ATTRIBUTED TO HUYBRECHT BEUCKELAER (Antwerp, active 1563 – after 1584)
Portrait of a Young Man
oil on oak panel
28 x 22 inches (71.1 x 55.9 cm.)
Private Collection, Upperville, Virginia
The present painting belongs to an exciting period in the history of portraiture. Artists of the 16th century advanced the earlier formal conventions, and began to explore a range of different poses. In addition, there was a greater suggestion of relief and movement as sitters began to interact more intimately and directly with the beholder.
Our painting reflects this transition, as the sitter is portrayed in a dignified pose, gazing directly at the viewer. The young man appears to be around the age of 15 and is depicted in a plain interior with a single window revealing a distant background with a figure possibly reading or drawing. The calipers and carpenter’s square on the table may reveal an aspect of the sitter’s identity. His fashionable costume is rendered exquisitely with intricate detail. The artist included a marble shelf in the background, parallel to the picture plane, which is often found in the works by Agnolo Bronzino. A sculpture is visible below the window.
This painting had previously been considered to be by an anonymous Tuscan painter of the 16th century in the orbit of Agnolo Bronzino. While the painting does in fact demonstrate a striking formal and compositional similarity to Bronzino’s portraits (cf. the nearly identical pose to Bronzino’s Portrait of a Young Man in the Metropolitan Museum of Art), its style is completely foreign to Italian works of the period.
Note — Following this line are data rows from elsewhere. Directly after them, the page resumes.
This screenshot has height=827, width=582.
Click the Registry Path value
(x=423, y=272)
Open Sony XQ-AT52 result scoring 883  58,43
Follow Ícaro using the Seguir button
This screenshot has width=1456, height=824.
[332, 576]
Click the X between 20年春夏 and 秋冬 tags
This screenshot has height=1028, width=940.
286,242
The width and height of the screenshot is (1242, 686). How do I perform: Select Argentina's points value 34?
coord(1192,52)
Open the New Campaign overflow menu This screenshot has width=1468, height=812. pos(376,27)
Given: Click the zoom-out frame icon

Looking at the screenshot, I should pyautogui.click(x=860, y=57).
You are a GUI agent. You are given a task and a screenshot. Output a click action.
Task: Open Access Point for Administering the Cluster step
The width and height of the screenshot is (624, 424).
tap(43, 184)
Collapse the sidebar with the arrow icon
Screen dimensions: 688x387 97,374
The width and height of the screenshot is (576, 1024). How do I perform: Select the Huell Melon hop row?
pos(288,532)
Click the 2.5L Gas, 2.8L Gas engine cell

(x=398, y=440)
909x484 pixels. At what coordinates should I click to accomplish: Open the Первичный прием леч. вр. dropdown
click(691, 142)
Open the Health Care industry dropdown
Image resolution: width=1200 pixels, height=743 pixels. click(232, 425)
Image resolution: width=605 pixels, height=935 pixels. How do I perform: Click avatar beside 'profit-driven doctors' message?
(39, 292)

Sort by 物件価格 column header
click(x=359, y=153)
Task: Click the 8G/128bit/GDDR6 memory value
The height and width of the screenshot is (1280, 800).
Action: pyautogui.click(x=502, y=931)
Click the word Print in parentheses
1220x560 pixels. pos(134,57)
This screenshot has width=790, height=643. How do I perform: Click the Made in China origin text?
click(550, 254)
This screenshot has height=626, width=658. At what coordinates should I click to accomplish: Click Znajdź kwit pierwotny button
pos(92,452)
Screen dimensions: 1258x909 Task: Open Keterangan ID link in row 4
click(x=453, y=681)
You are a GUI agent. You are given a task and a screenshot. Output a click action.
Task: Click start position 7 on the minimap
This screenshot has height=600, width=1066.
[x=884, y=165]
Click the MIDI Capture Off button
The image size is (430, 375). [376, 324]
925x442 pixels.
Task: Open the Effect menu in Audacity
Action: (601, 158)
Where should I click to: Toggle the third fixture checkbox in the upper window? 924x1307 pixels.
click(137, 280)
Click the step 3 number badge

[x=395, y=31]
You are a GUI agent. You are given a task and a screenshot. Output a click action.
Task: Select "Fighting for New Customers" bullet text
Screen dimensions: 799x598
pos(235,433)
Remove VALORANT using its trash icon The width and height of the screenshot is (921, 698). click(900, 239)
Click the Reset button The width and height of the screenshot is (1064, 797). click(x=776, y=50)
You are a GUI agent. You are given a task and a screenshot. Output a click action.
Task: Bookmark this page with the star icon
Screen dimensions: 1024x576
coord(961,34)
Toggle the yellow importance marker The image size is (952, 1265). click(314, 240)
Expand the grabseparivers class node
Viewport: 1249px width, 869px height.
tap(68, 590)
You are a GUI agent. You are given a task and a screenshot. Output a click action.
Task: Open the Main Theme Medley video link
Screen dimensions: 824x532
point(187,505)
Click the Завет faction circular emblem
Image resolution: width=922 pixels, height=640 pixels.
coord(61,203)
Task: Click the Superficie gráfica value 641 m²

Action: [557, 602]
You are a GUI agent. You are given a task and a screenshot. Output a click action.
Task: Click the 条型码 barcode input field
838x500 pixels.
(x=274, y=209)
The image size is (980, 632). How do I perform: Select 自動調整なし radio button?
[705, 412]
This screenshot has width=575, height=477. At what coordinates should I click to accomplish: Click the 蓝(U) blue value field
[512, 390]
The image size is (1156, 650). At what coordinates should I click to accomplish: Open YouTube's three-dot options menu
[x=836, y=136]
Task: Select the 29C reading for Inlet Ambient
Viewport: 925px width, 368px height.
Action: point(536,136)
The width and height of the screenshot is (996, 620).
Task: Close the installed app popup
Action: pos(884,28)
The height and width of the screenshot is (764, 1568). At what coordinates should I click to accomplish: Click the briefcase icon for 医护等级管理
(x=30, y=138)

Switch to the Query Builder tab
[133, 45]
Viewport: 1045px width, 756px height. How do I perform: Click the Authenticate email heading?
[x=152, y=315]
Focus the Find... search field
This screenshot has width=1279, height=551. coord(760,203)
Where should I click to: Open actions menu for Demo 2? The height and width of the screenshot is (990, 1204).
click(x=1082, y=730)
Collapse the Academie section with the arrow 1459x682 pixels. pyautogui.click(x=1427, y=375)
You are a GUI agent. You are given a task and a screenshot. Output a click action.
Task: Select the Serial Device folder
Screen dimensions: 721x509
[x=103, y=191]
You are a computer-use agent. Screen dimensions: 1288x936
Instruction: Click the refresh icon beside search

That it is painted on an oak panel is further indication of its non-Italian origin.
This portrait can in fact be confidently attributed to the Antwerp artist Huybrecht Beuckelaer (active 1563 – after 1584). The dendrochronology performed by Dr. Peter Klein dates the wood of this oak panel to circa 1566. Huybrecht, the brother of Joachim Beuckelaer, has only recently been identified as the author of a distinct body of work formerly grouped under the name of the “Monogrammist HB.” In recent studies by Kreidl, Wolters, and Bruyn, his remarkable career has been delineated: from its beginnings with Joachim in the workshop of Pieter Aertsen; to his evident travels to Italy where, it has been suggested, he came into contact with Bronzino’s paintings; to his return to Antwerp, where he seems to have assisted Anthonis Mor in painting costume portraits; to his independent work in Antwerp (where he entered the Guild of St. Luke in 1579); and later, to his career in England where, known as “Master Hubberd,” he was patronized by the Earl of Leicester.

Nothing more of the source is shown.